By Huey Fern Tay
With Greg Page

Missing data appears for all sorts of reasons.
It happens when surveys are either too long or ask questions that are very personal (e.g. annual income, monthly expenses).
It occurs when machines break down.
Sometimes, it is simply the result of inconsistent record keeping.
Whatever the cause, one should think very carefully before filling in the blanks. Models built with the imputed data may deliver results that are strongly impacted by the newly altered values.
In a previous example involving a fictional amusement park in Maine called Lobster Land, I showed that it was reasonable to estimate the revenue of an indoor gaming centre by looking at the number of day passes sold, because both factors had a strong and linear relationship.
But what about the other variable ‘precipitation’ which also contained missing information? Inference would not be applicable in this instance because rainfall does not depend on factors in our dataset such as the days of the week or sales revenue at SnackShack.

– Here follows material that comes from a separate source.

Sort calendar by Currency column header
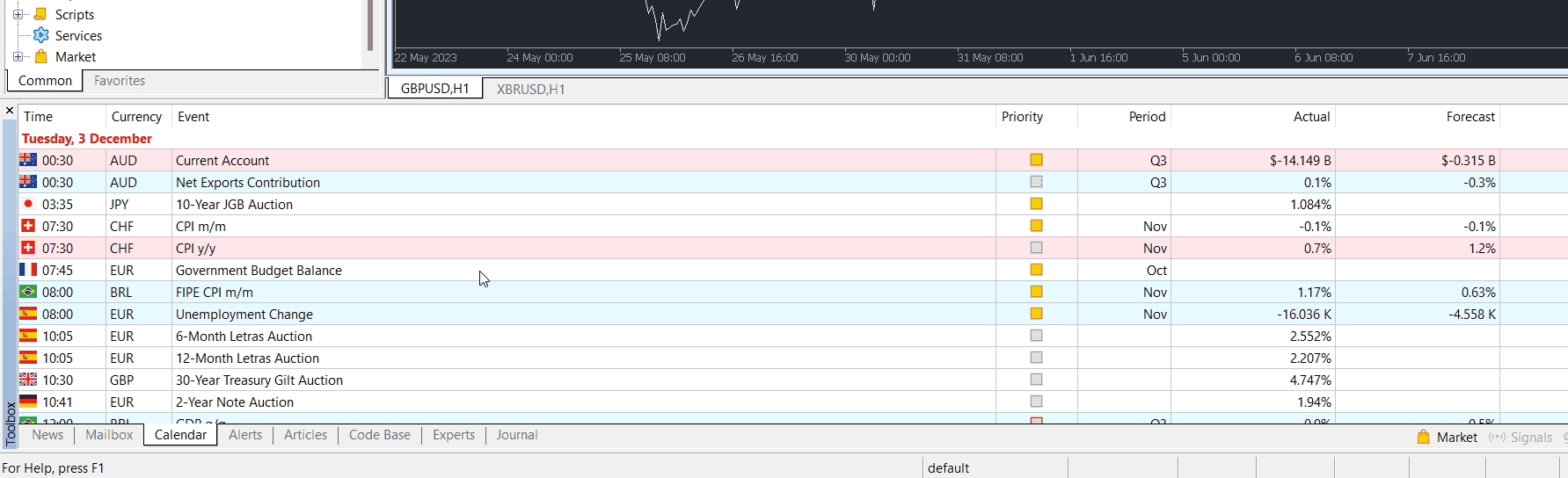This screenshot has height=478, width=1568. click(136, 117)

One reasonable way to treat the missing data would be to check the data to see if it rained most of the time. After all, if Maine was usually dry, it would not be right for us to assume rain occurred on the day our record keeping failed us.
To perform this verification using R, we use the mfv() function which stands for ‘most frequent value’.

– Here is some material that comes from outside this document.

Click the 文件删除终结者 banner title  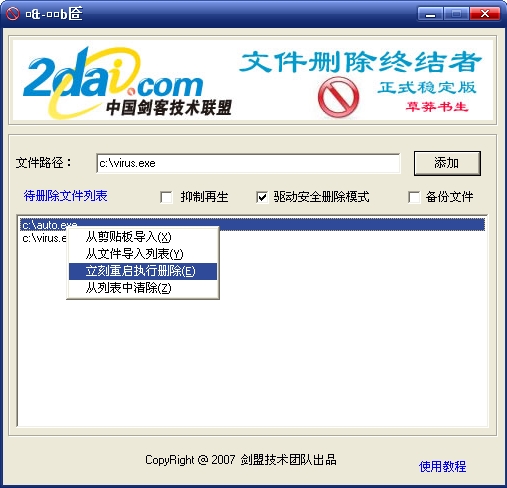(360, 62)
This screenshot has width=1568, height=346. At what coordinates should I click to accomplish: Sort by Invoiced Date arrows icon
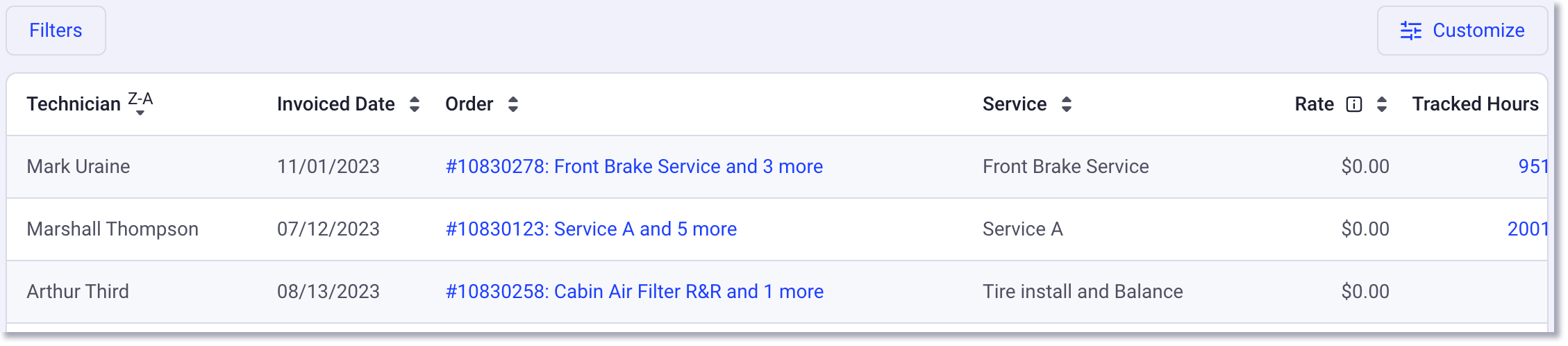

Since rain was infrequent in Maine that year, we could address the missing values by inserting zeros into those cells.
Other times, simply using zero as an automatic substitute for missing values can be inappropriate. For instance, suppose we were missing values for coal consumed in the United States for the months shown below:

Firstly, imputing with zero would imply that coal mysteriously disappeared from the country’s energy mix for four months! While the NAs in the dataset are certainly frustrating, we would create a far larger problem here by suggesting that such consumption simply did not happen.
Secondly, this erroneous substitution would weaken multi-regression models. Note the difference in model strength when we switch from Imputation with 0 to imputation with the mean value among the known months – the adjusted R-squared is immediately lifted from .5135 to .8586.

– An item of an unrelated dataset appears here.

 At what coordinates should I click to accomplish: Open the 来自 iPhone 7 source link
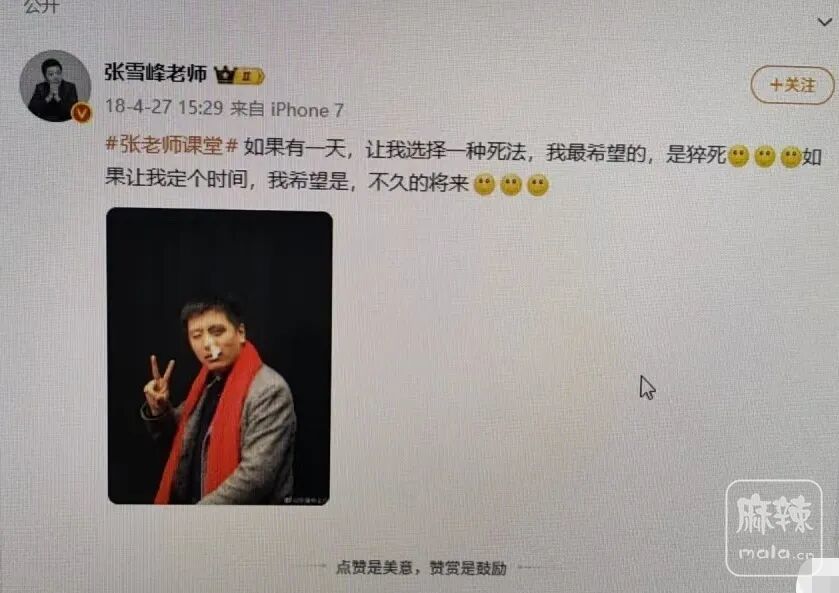click(x=287, y=110)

While not demonstrated here, a weak multi-regression model can have a negative chain effect on forecasting accuracy. Inaccurate planning made with those estimates can have a negative ‘ripple effect’ all the way down the supply chain. Once again, we see why it is important to proceed with caution when faced with Missing Data.
At the end of the day, there is no ‘one-size-fits-all’ solution for NA imputation. Replacement with zeros does have its merits, but as with the other approaches, context matters. Ultimately, the modeler needs to know the dataset, understand the problem, and be able to make the best decision for a particular set of circumstances.